Instructions for the task
Every line in the listing should be set down again verbatim.
Extracted information: Begin
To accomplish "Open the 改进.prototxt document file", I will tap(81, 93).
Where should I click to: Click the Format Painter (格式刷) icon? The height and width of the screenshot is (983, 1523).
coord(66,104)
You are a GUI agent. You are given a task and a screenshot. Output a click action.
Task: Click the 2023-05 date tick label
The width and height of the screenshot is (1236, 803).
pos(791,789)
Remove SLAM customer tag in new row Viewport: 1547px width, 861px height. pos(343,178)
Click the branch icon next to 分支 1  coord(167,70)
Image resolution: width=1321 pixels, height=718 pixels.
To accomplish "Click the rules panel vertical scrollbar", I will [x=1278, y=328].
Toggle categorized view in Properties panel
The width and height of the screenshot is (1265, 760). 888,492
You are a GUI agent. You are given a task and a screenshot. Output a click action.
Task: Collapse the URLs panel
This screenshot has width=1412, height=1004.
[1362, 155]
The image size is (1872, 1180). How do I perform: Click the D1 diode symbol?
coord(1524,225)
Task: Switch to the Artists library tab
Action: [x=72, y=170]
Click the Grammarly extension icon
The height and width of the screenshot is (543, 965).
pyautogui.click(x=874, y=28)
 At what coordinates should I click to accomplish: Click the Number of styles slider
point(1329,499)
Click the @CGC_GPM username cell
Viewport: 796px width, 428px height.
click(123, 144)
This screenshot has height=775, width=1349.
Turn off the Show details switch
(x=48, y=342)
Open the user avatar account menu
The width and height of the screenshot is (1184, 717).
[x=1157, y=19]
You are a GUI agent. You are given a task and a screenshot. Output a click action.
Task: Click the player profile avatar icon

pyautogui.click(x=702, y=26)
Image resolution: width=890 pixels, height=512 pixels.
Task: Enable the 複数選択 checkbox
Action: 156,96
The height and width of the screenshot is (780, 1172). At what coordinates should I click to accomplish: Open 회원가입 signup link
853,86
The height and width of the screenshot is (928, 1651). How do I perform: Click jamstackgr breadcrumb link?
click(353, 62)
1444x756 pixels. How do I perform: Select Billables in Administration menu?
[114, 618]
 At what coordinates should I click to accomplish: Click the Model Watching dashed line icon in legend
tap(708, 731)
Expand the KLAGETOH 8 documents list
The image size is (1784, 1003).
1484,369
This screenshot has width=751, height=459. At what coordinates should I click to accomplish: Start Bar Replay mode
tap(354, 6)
Extracted information: End
Answer area
To accomplish "Open the 改进.prototxt document file", I will tap(81, 93).
Where should I click to: Click the Format Painter (格式刷) icon? The height and width of the screenshot is (983, 1523).
coord(66,104)
You are a GUI agent. You are given a task and a screenshot. Output a click action.
Task: Click the 2023-05 date tick label
The width and height of the screenshot is (1236, 803).
pos(791,789)
Remove SLAM customer tag in new row Viewport: 1547px width, 861px height. pos(343,178)
Click the branch icon next to 分支 1  coord(167,70)
Image resolution: width=1321 pixels, height=718 pixels.
To accomplish "Click the rules panel vertical scrollbar", I will [x=1278, y=328].
Toggle categorized view in Properties panel
The width and height of the screenshot is (1265, 760). 888,492
You are a GUI agent. You are given a task and a screenshot. Output a click action.
Task: Collapse the URLs panel
This screenshot has width=1412, height=1004.
[1362, 155]
The image size is (1872, 1180). How do I perform: Click the D1 diode symbol?
coord(1524,225)
Task: Switch to the Artists library tab
Action: [x=72, y=170]
Click the Grammarly extension icon
The height and width of the screenshot is (543, 965).
pyautogui.click(x=874, y=28)
 At what coordinates should I click to accomplish: Click the Number of styles slider
point(1329,499)
Click the @CGC_GPM username cell
Viewport: 796px width, 428px height.
click(123, 144)
This screenshot has height=775, width=1349.
Turn off the Show details switch
(x=48, y=342)
Open the user avatar account menu
The width and height of the screenshot is (1184, 717).
[x=1157, y=19]
You are a GUI agent. You are given a task and a screenshot. Output a click action.
Task: Click the player profile avatar icon

pyautogui.click(x=702, y=26)
Image resolution: width=890 pixels, height=512 pixels.
Task: Enable the 複数選択 checkbox
Action: 156,96
The height and width of the screenshot is (780, 1172). At what coordinates should I click to accomplish: Open 회원가입 signup link
853,86
The height and width of the screenshot is (928, 1651). How do I perform: Click jamstackgr breadcrumb link?
click(353, 62)
1444x756 pixels. How do I perform: Select Billables in Administration menu?
[114, 618]
 At what coordinates should I click to accomplish: Click the Model Watching dashed line icon in legend
tap(708, 731)
Expand the KLAGETOH 8 documents list
The image size is (1784, 1003).
1484,369
This screenshot has width=751, height=459. At what coordinates should I click to accomplish: Start Bar Replay mode
tap(354, 6)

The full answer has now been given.